I believe my locking block is not cracked after examination but I could use a picture of what one looks like cracked just to be sure I'm good. Google wasn't very friendly to me.
Other than the block retaining screw/locking block or cheap plastic easy-to-crack grip issue are there other areas of the pistol I need to watch out for?
It is an INTERARMS import but without any Arabic writing so it is likely fully an Egyptian made commercial variant. Anyway to confirm this?
Do any of the Beretta M1951 parts, specifically barrel/locking block, slide interchange on the Helwan?

Pictures are below for reference.


----------



## Steve M1911A1 (Feb 6, 2008)

How 'bout a couple of close-up shots of the (possibly) cracked locking block?
Show me the (possible) crack.

I can't tell much from the photos you posted.

I do not know whether Beretta parts will work, but I suspect that they will.
The Egyptian manufacture of the gun was licensed by Beretta.


----------



## Tangof (Jan 26, 2014)

A lot of these were imported and sold by distributors. Unfortunately, the manufacturing was not up to Beretta standards and these pistols were notorious for cracked locking blocks and other problems like cracked frames. I don't remember anyone on the various Curio & Relic Forums being particularly pleased with their purchase of one. You might checking around on these for more information.


----------



## Mister_Torgue (Sep 14, 2018)

If anyone needs me to try and take more closeup photos of something please let me know!



Steve M1911A1 said:


> How 'bout a couple of close-up shots of the (possibly) cracked locking block?
> Show me the (possible) crack.
> 
> I can't tell much from the photos you posted.
> ...


My apologies, those photos were to just to show the version I have. I do not believe my locking block is cracked but was hoping to see if anyone else had that issue in the past and could post a picture so I know what to look for. Hope that helps.



Tangof said:


> A lot of these were imported and sold by distributors. *Unfortunately, the manufacturing was not up to Beretta standards and these pistols were notorious for cracked locking blocks* and other problems like cracked frames. I don't remember anyone on the various Curio & Relic Forums being particularly pleased with their purchase of one. You might checking around on these for more information.


^ This is what I've heard. I'll check out those forums too. I buy the older stuff, fairly frequently since I started collecting, so if I can get a little range fun with it and it blows up I can always hang it on the wall. I *think* mine is in pretty good shape all things considering. Frame isn't cracked that I can see either so that's a plus. My number 1 thing on this though is to determine when it was manufactured then worrying about the locking block. It bugs me that I cannot figure this out...


----------



## Mister_Torgue (Sep 14, 2018)

Dropped him off at my local gunsmith today I send all my surplus stuff to for a once over. I should hopefully get it back sometime next week in time for me to take it to the range the following week (or so). Had to buy a Triple K cheap aftermarket mag since I was unable to locate a factory mag in time (gunsmith test fires it if I request it). I'm watching a couple of auctions on ebay/gunbroker on original factory mags, waiting to get a fill clean bill of health before I invest money in a factory mag as well as some wood grips. 

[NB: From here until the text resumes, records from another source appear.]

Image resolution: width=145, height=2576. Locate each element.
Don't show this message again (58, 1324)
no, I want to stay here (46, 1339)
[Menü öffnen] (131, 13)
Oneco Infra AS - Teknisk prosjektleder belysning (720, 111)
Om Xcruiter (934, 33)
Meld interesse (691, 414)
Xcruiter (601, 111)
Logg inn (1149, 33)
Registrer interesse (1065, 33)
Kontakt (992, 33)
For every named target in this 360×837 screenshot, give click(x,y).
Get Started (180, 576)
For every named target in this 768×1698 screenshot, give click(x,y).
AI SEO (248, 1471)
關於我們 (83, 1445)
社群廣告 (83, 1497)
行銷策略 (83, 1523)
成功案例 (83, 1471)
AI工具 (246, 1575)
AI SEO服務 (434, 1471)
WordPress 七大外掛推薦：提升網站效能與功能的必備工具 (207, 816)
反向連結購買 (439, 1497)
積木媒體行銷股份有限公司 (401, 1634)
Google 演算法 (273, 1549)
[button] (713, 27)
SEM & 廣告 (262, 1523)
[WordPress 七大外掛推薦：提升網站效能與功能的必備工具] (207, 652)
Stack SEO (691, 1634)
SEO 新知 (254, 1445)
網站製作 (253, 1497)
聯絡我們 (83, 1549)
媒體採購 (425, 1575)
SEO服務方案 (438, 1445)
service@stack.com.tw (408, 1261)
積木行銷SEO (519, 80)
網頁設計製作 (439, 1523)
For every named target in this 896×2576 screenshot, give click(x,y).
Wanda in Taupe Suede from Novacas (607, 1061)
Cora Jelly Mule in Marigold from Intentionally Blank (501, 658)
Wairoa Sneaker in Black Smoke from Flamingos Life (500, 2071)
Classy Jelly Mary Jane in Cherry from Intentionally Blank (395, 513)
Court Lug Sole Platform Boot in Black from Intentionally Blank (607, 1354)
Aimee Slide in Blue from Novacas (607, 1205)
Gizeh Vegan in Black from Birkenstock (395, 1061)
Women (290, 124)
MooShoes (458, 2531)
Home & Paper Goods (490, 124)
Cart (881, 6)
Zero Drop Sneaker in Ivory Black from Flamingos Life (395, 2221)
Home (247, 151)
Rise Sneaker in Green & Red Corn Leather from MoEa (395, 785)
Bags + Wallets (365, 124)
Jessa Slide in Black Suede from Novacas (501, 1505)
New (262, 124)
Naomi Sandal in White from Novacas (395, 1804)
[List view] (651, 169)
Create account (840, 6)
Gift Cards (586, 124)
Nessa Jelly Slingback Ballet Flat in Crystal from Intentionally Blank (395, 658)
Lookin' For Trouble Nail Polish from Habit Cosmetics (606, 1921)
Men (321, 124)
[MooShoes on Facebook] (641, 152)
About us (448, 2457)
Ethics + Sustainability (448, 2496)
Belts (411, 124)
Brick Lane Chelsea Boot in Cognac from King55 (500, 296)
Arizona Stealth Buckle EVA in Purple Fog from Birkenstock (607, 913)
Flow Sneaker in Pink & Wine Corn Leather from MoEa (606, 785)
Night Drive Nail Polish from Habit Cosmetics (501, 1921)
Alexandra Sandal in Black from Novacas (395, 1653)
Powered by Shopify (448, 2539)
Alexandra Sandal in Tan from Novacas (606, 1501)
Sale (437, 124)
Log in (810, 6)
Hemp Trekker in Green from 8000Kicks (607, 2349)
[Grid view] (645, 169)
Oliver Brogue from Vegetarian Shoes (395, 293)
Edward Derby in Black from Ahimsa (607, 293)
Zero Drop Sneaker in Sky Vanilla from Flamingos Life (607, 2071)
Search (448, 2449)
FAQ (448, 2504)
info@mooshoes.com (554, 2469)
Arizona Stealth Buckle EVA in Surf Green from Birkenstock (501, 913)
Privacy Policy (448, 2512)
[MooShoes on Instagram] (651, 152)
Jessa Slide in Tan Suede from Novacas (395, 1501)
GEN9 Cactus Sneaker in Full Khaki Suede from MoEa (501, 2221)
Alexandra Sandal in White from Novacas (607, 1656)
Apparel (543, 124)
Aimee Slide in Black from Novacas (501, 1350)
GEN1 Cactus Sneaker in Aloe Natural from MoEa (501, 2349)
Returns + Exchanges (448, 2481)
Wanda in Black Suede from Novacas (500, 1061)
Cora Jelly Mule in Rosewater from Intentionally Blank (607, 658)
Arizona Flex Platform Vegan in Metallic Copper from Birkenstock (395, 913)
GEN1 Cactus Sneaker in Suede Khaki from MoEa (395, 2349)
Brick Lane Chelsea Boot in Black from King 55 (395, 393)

Any recommendations on whether to take 115gr, 124gr or 147gr to the range with this thing? Or should I bring a box of each and see what it likes?


----------



## Wess13 (Aug 25, 2017)

Hey There, I know this post is from a while back.. But I'm pretty sure I'm the only one in the world who can answer most of your questions.

I've even undertook the effort of getting the locking blocks reproduced.

Hit me up if you need more info


----------



## tsmgguy (3 mo ago)

Old thread, I know. HELWAN M951 pistols produced by Maadi for the Egyptian military are marked HELWAN 9mm A.R.E. (Arab Republic of Egypt) or U.A.R. (United Arab Republic). Serial numbers and right-side slide markings are in Arabic. Later pistols made for the commercial market have English markings, including the serial number and the words, "Made in Egypt". These later guns are the ones that tend to have problems with breaking locking blocks. They'll also generally have cast slides. The earlier license built military pieces have forged slides that will ring like a bell when disassembled and tapped.


----------